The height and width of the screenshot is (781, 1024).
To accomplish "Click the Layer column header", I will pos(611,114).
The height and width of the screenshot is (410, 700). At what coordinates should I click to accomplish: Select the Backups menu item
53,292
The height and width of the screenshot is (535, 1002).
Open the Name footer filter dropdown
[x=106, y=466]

--

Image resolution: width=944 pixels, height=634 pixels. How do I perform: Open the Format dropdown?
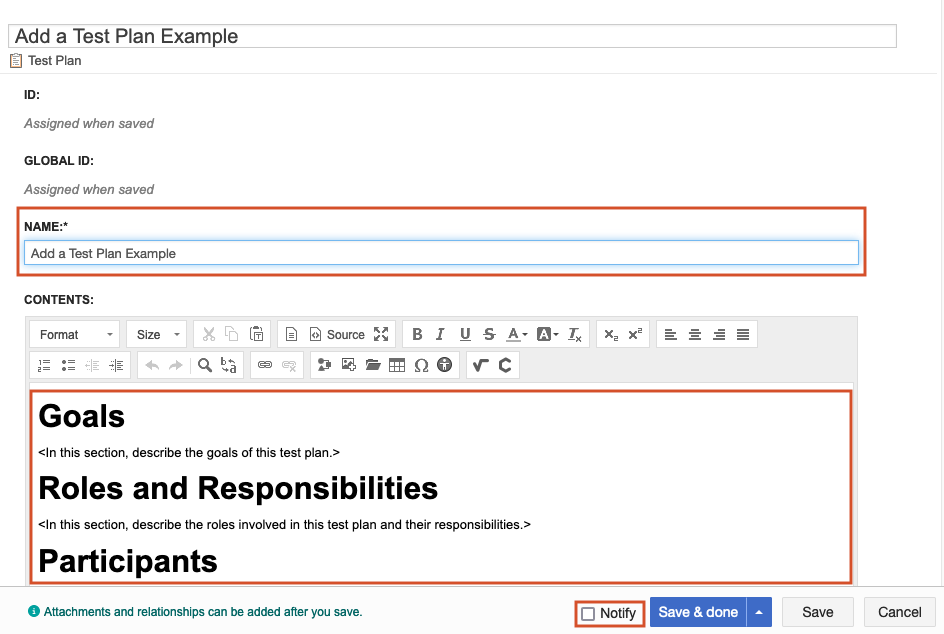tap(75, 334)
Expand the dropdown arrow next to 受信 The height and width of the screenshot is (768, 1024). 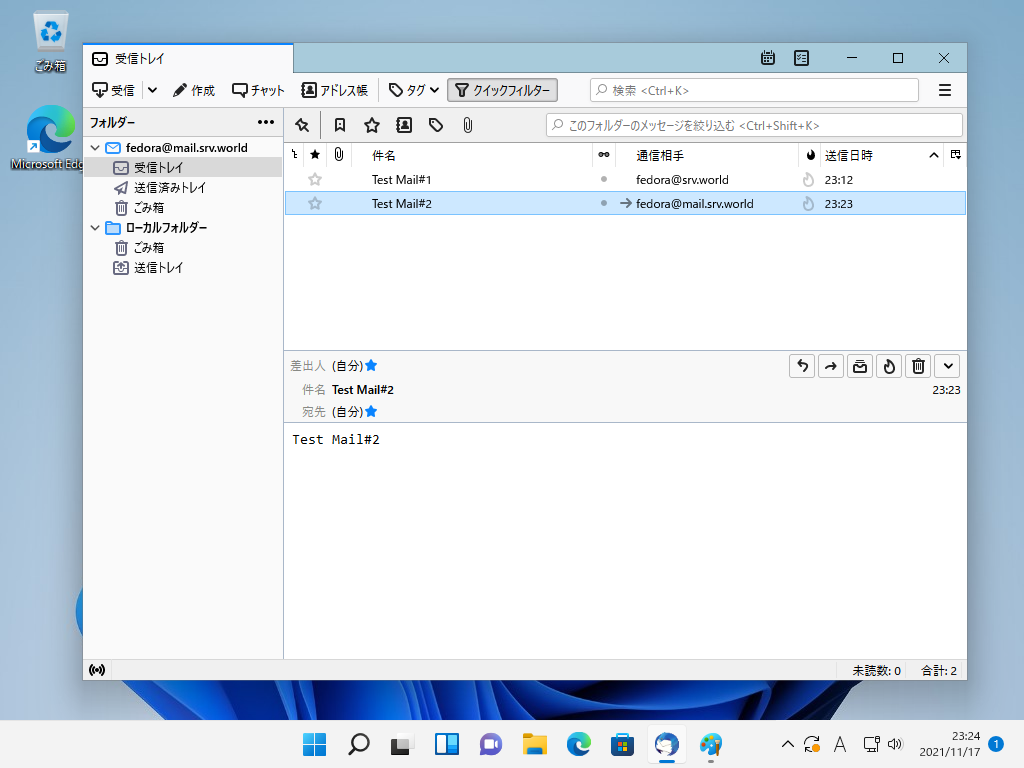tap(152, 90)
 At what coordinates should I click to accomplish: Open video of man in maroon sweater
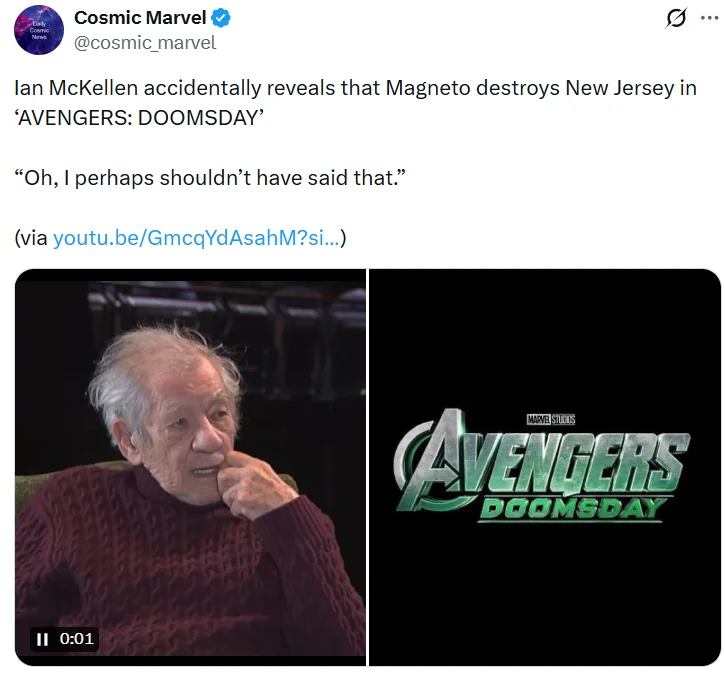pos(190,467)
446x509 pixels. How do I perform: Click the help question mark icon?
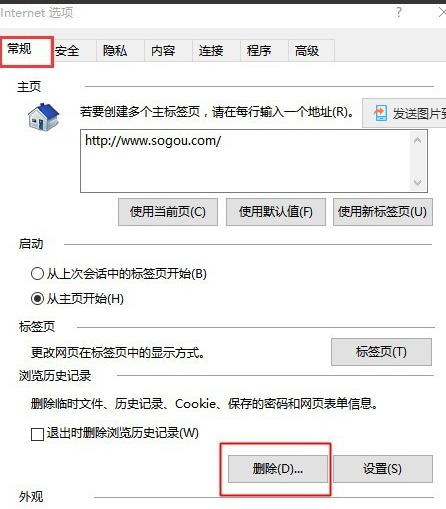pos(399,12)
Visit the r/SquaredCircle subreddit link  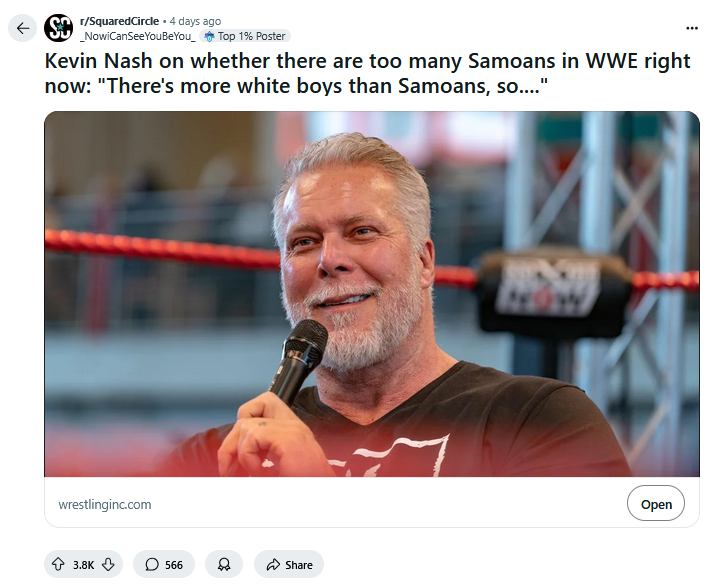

---

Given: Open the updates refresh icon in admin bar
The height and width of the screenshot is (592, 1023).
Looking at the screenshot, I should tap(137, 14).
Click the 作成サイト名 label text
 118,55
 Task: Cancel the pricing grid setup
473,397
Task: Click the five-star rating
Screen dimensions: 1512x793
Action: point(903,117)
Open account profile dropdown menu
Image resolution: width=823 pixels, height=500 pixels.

### DIRECTIONS FOR THIS TASK
For this exercise, output exactly the lines above from the line with "Task: Click the five-star rating" to the line with "Image resolution: width=823", counting both, and leave out the rest.

### ANSWER TO THE PROBLEM
Task: Click the five-star rating
Screen dimensions: 1512x793
Action: point(903,117)
Open account profile dropdown menu
Image resolution: width=823 pixels, height=500 pixels.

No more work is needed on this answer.